L’onda lunga del «thatcherismo» ha dunque segnato anche questo primo scorcio del Terzo Millennio?
«Direi proprio di sì. Di quel neo-liberismo che ha portato alla
depressione economica più grave dopo la crisi del 1929, Margaret
Thatcher è stata indubbiamente l’apripista. L’apripista di un
neo-liberismo che ha finito per porre al centro dell’economia mondiale
non più la libera impresa secondo un approccio ideologico
neo-individualista. Quello che ha determinato nella realtà dei fatti è
il primato delle grandi oligarchie finanziarie e industriali, le quali
hanno avuto la strada spianata nel perseguire i propri interessi
particolari, obbedendo a finalità puramente speculative, lasciate libere
di operare dal progressivo smantellamento degli organi di controllo
pubblici sulla speculazione stessa. E tutto ciò ha prodotto il
sopravvento dell’economia finanziaria sull’economia produttiva».

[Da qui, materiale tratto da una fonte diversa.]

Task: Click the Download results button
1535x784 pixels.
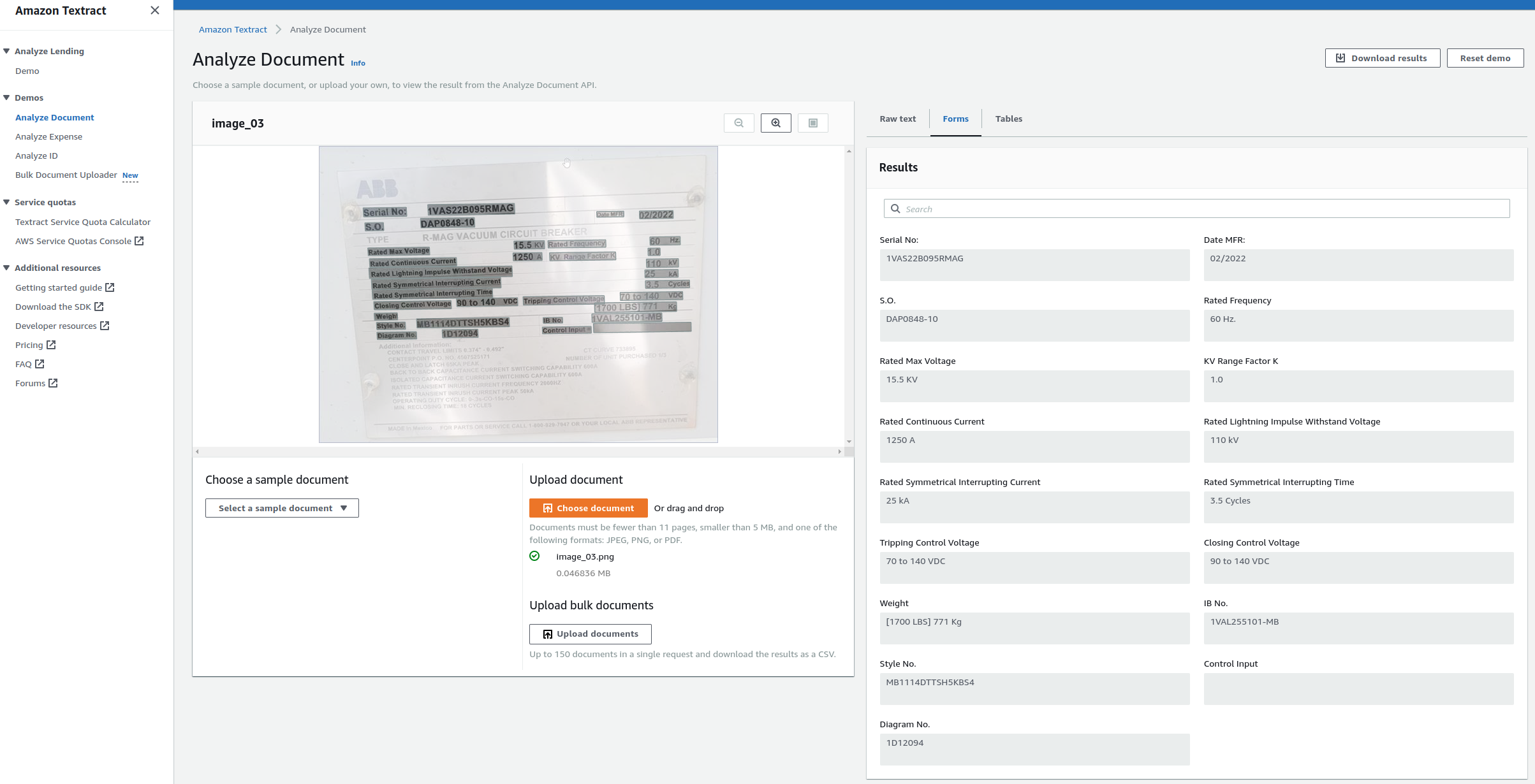Action: tap(1382, 58)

In ultima analisi, professor Salvadori, qual è stato il tratto distintivo di Margaret Thatcher?
«Credo sia consistito nel farsi interprete e propugnatrice di una
ideologia neoliberista la cui finalità era di dare piena libertà, senza
regole né vincoli sociali, dei singoli nel mercato
economico-finnanziario, e di aver portato nei fatti l’economia,
diventata globale, sotto il dominio delle minoranze plutocratiche».